I had no answer for that.
“Look,” she said, “I don’t want Aaron to get away with what he did to me and what he’s doing to other women. But not at the price of someone’s life.”
“No one’s been killed.”
“But Geddy’s already been kidnapped. And it’s Geddy—it’s Geddy, Adam! Geddy wilts if someone looks hard at him. Being taken captive? Physically coerced, maybe beat up, kicked around?”
“We don’t know that anything like that has happened.”
“But it might have.”
I didn’t say anything. Because she was right, of course. It might have.
* * *
Trevor made some kind of instant emotional connection with Shannon Handy. It was a Tau thing, but more: Trev had dedicated himself to protecting Taus, and Shannon had honed her own protective instincts (and other skills) during a tour of duty in Afghanistan many years ago. They looked like the ultimate mismatch—a middle-aged white woman who owned a consumer-electronics franchise next to a dark-skinned guy with Maori-style facial tattoos and the body of a bar bouncer—but they fell into earnest, focused conversation as soon as they were introduced.

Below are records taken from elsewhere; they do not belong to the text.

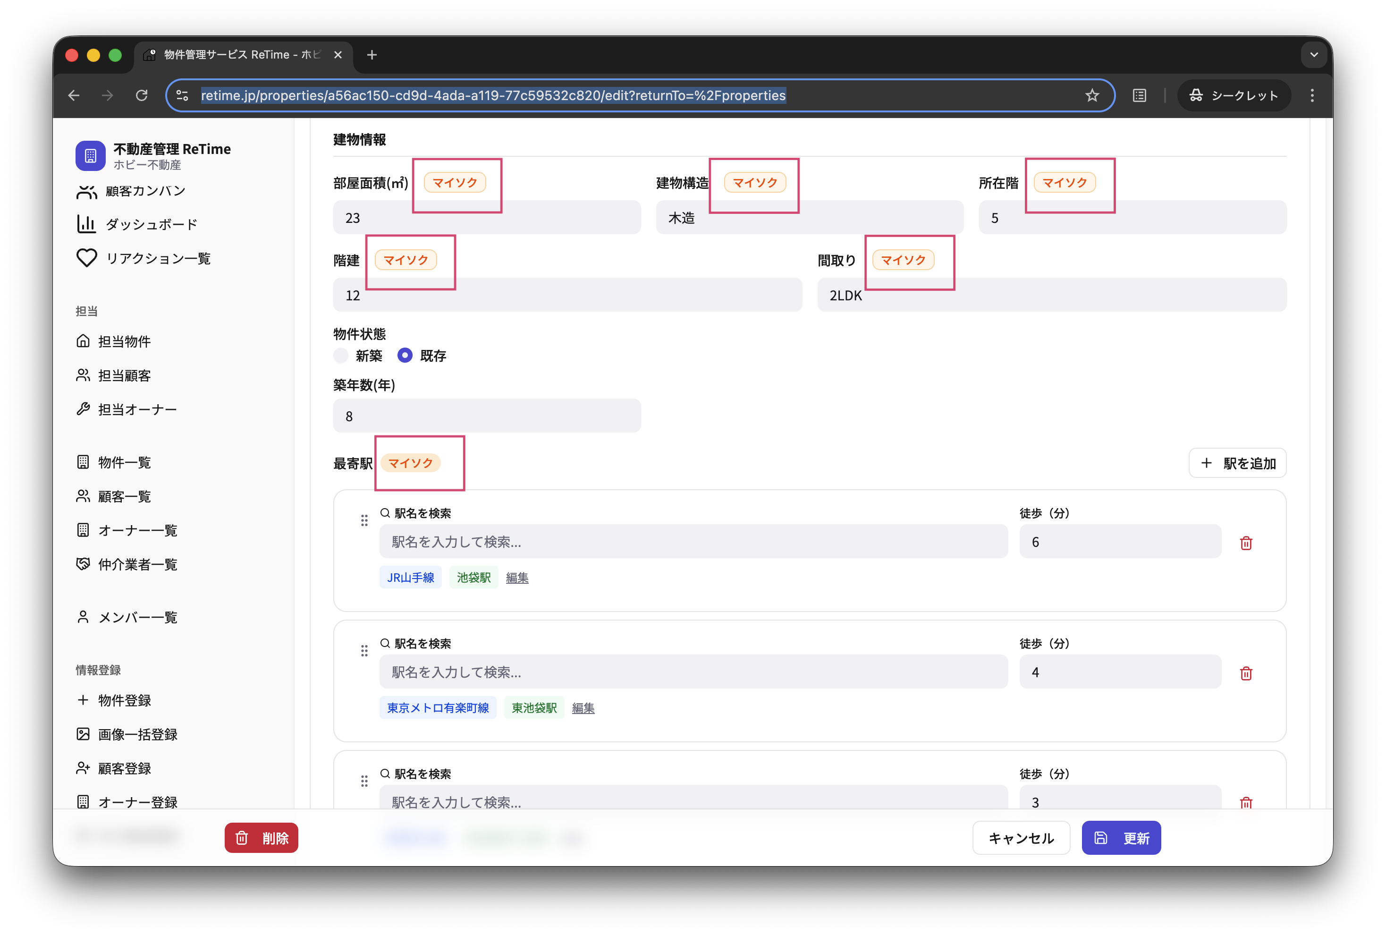Click the bookmark star in the address bar
Screen dimensions: 1386x936
pyautogui.click(x=1092, y=95)
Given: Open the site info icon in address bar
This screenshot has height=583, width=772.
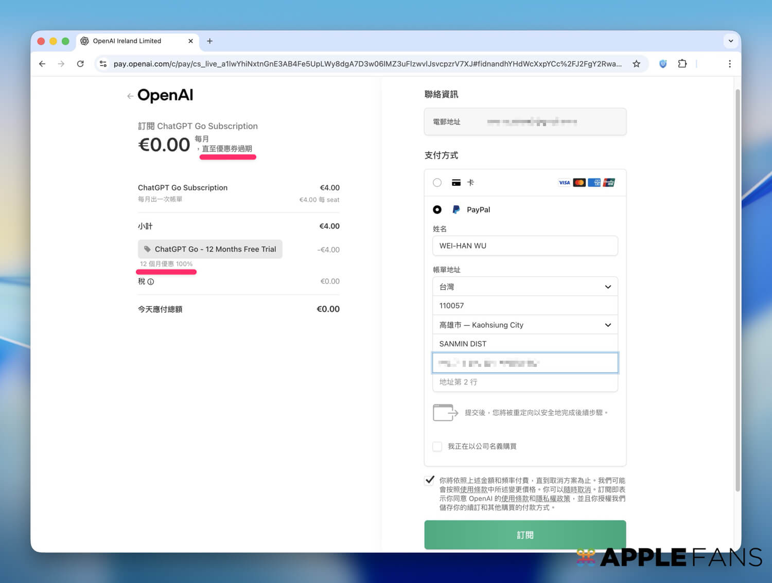Looking at the screenshot, I should tap(103, 64).
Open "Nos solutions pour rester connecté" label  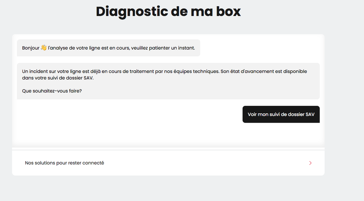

They turned Shannon’s kitchen into a command-and-control center. I waited in the living room with Rebecca and Jenny and a couple of local Taus who had already been briefed on the situation: a young IT guy named Clarence, who nodded a cautious hello, and a forklift driver, Jolinda Smith, who lived outside of town and who had brought with her some crucial information.
“Soon as Shannon came to my door and asked me whether I’d seen anything unusual,” Jolinda said, “I knew what she was talking about.” Jolinda was a big woman, muscular, and she leaned forward in her chair, eyes intent. “Because not much traffic comes out my way. I live on Spindevil Road, up past the gravel pit, you know that area? Nothing much past my house but some old hobby farms, most of ’em run down or abandoned. I was on my porch this morning, smoking a little kush and waiting for the power to come back on—not that it did. So I was surprised to see a, like, convoy coming up Spindevil away from the highway. Because that’s not something you ordinarily see up there. Four black SUVs and a late-model sedan of some kind, all together, all moving at a serious clip.”